Because the triangular lattice is frustrated and the chemical potential can
drift away from half filling during the self-consistency, the code fits
\(\mu\) on the fly whenever the impurity filling deviates from the target
\(n = 1\):
fit_mu = True
n_target = 1.0 # half filling: one electron per site
mu = 0.0
for U in U_list:
eloc = np.diag([-U/2, -U/2])
Utensor = np.zeros((nimp,)*4)
Utensor[0, 0, 1, 1] = Utensor[1, 1, 0, 0] = U
solver = SimpleED(ntot, use_Ntot=True, use_Sz=True,
N_sector=ntot//2, Sz_sector=0,
dtype=np.complex128)
fragment = Fragment(nimp, nbath, eloc, Utensor, solver,
Lambda=Lambda0, R=R0, verbose=2)
for it in range(itmax):
lattice.solve_qp([fragment], T=T)
fragment.update_hybridization(T=T)
fragment.impose_spin_SU2_symmetry()
fragment.solve_impurity(mu, T=T, num_eig=10, spin_pen=spin_pen)
# adjust mu to maintain half filling
if abs(fragment.nfill - n_target) > 1e-3 and fit_mu:
mu = lattice.fit_mu(n_target, [fragment], T=T,
mu_old=mu, mode='imp', ntol=1e-4)
Lambda_old, R_old = fragment.Lambda.copy(), fragment.R.copy()

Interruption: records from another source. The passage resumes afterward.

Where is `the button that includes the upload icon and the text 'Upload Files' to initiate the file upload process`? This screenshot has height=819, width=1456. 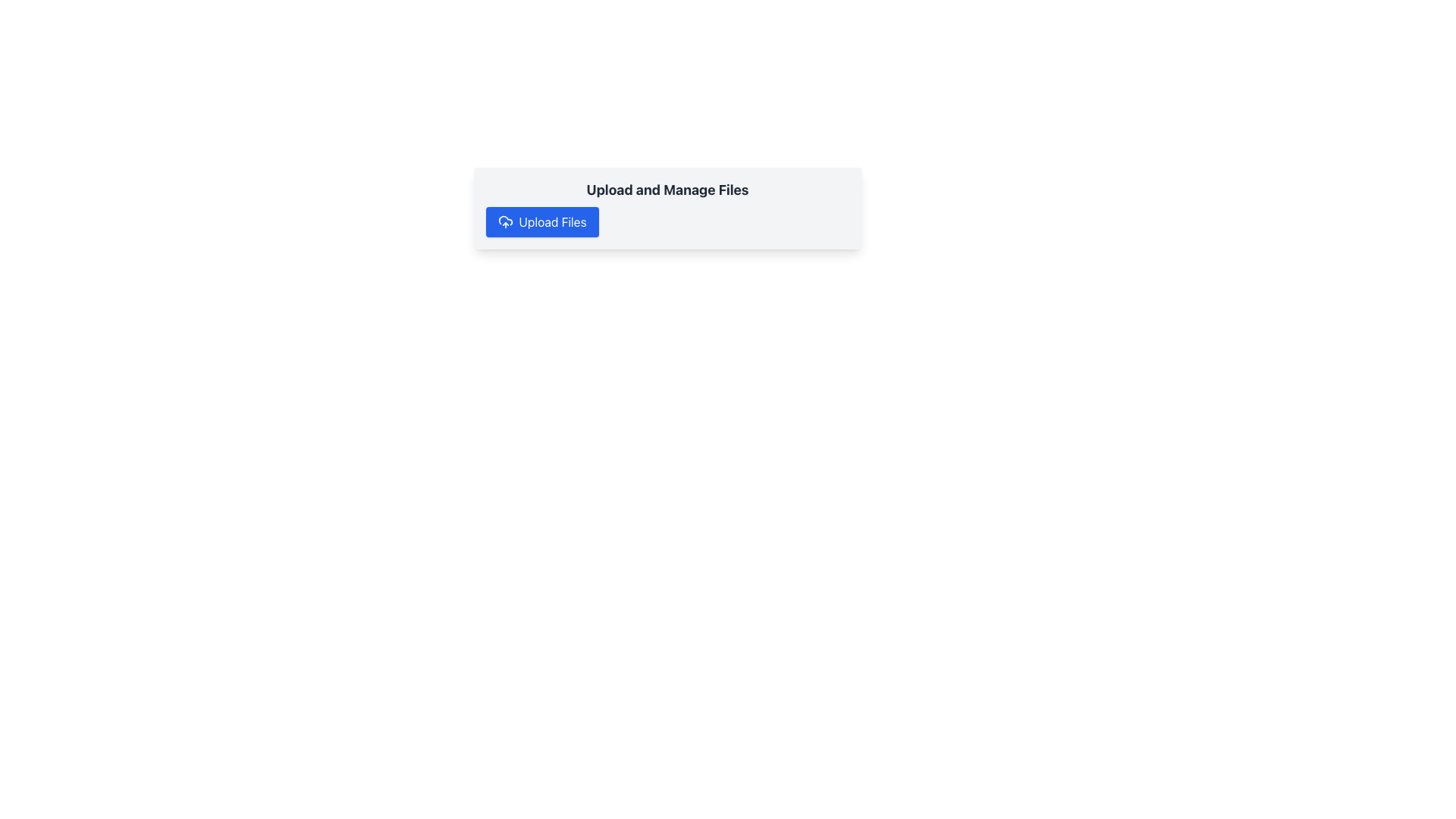
the button that includes the upload icon and the text 'Upload Files' to initiate the file upload process is located at coordinates (505, 222).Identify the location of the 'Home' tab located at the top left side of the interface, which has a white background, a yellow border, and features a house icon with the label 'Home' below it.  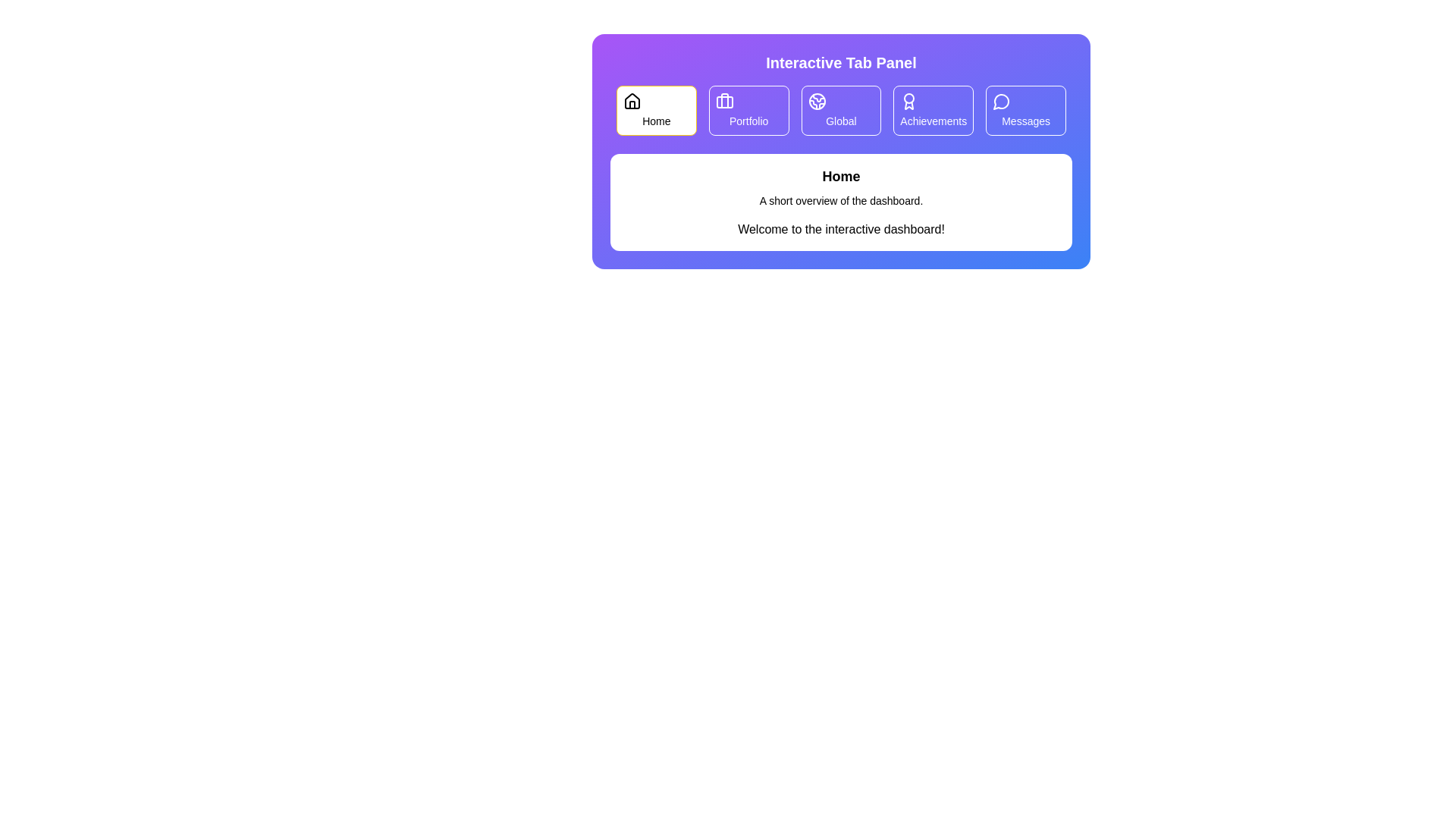
(656, 110).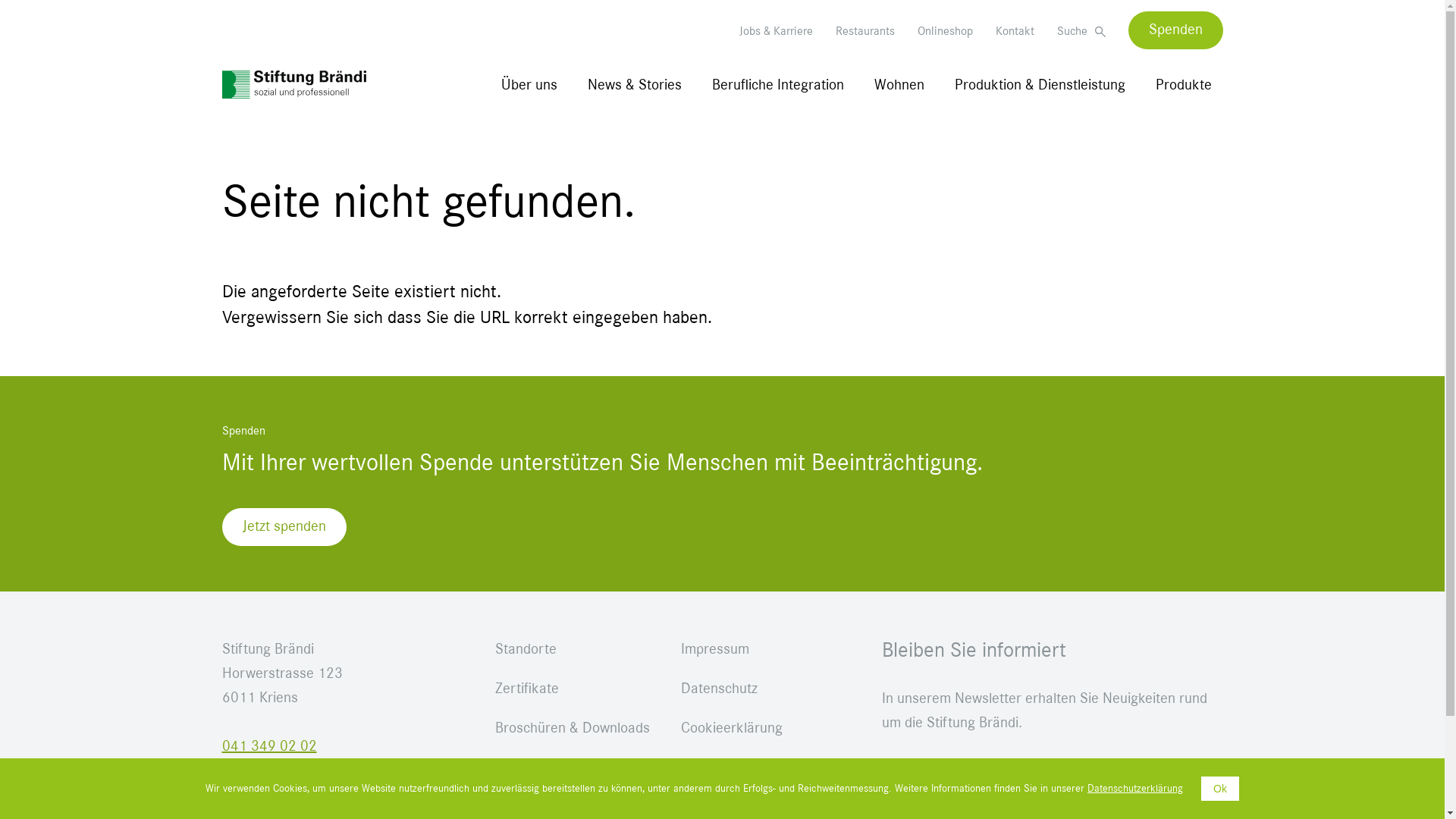 The height and width of the screenshot is (819, 1456). What do you see at coordinates (283, 770) in the screenshot?
I see `'stiftung@braendi.ch'` at bounding box center [283, 770].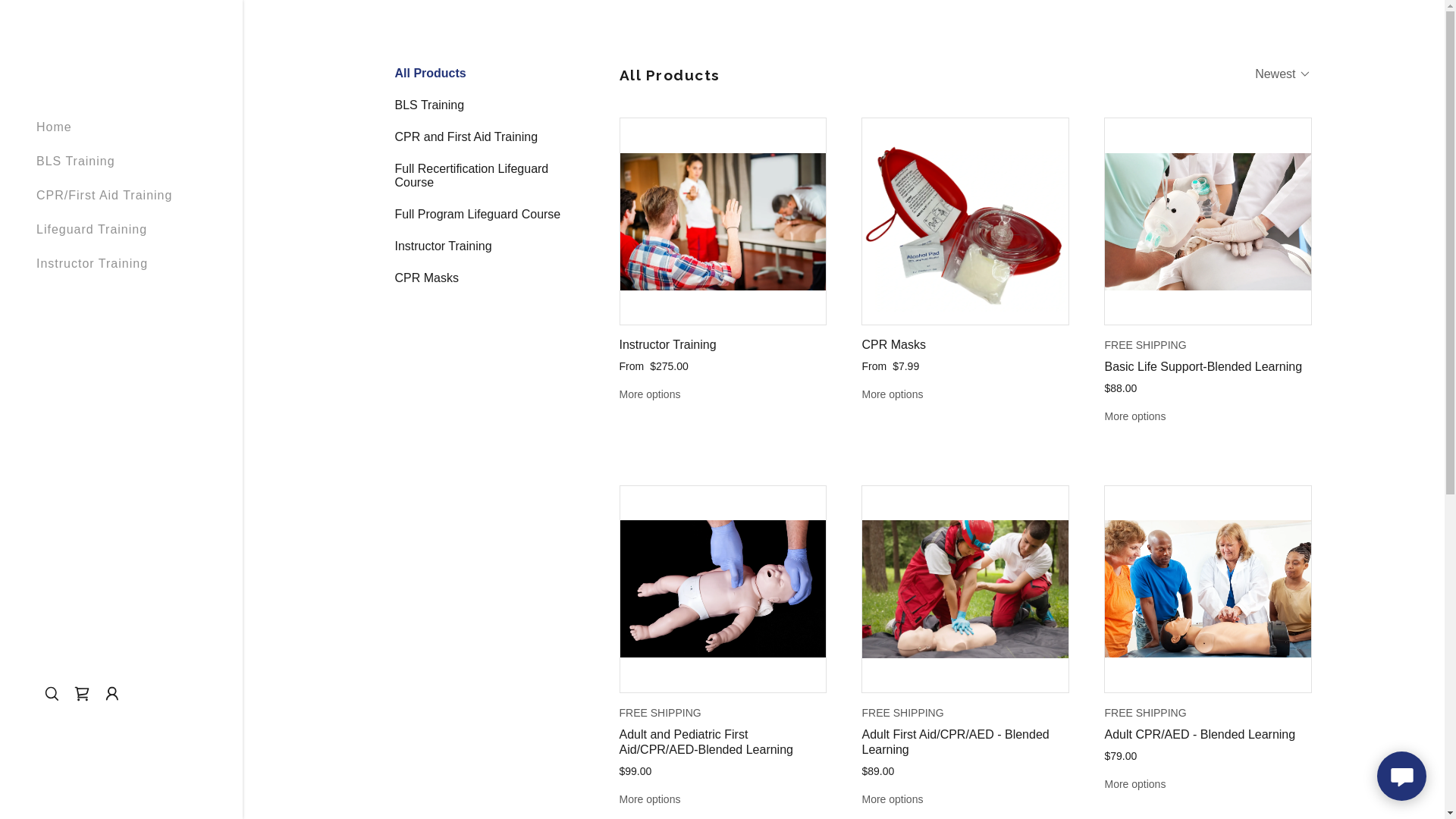 The height and width of the screenshot is (819, 1456). What do you see at coordinates (1282, 74) in the screenshot?
I see `'Newest'` at bounding box center [1282, 74].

fragment.update_self_energy(T=T)
fragment.impose_spin_SU2_symmetry()
# convergence check in the eigenframe of Lambda
L_eval_new, UL_new = np.linalg.eigh(fragment.Lambda[::2, ::2])
L_eval_old, UL_old = np.linalg.eigh(Lambda_old[::2, ::2])
diff = max(
np.abs(np.abs(UL_old @ R_old[::2, ::2])
- np.abs(UL_new @ fragment.R[::2, ::2])).max(),
np.abs(L_eval_new - L_eval_old).max(),
)
fragment.Lambda = (1 - mix)*fragment.Lambda + mix*Lambda_old
fragment.R = (1 - mix)*fragment.R + mix*R_old
fragment.impose_spin_SU2_symmetry()
if diff < tol and it > 2:
break
Z_list.append(fragment.compute_Z()[0, 0].real)
# warm-start next U from current converged solution
Lambda0, R0 = fragment.Lambda.copy(), fragment.R.copy()
Once the lattice information is encoded in the lattice object, the self-consistency loop is similar to the Bethe-lattice case.
The absence of particle-hole symmetry in this case require the chemical potential to be adjusted on the fly to maintain half filling.
We do that by calling the fit_mu method of the lattice object whenever the impurity filling deviates from the target by more than a certain threshold (e.g., 0.001).
Results
Plotting the quasiparticle weight \(Z\) as a function of \(U\) reveals the Mott metal-insulator transition on the triangular lattice:
plt.figure()
plt.plot(U_list, Z_list,marker='.')
plt.ylabel('Z')
plt.xlabel('U/t')
plt.xlim(0,None)
plt.ylim(0,1)
plt.tight_layout()
plt.savefig(f'trZ_vs_U_B{B}.png', dpi=100)
plt.show()
As \(U\) increases from zero the quasiparticle weight decreases continuously from 1 toward 0, marking the gradual loss of coherence before the insulating state is reached. The frustrated geometry of the triangular lattice shifts the critical interaction to a larger value compared to the Bethe-lattice result, and the ghost-GA treatment (\(B = 3\)) captures the correct shape of the \(Z(U)\) curve more accurately than the standard Gutzwiller approximation (\(B = 1\)).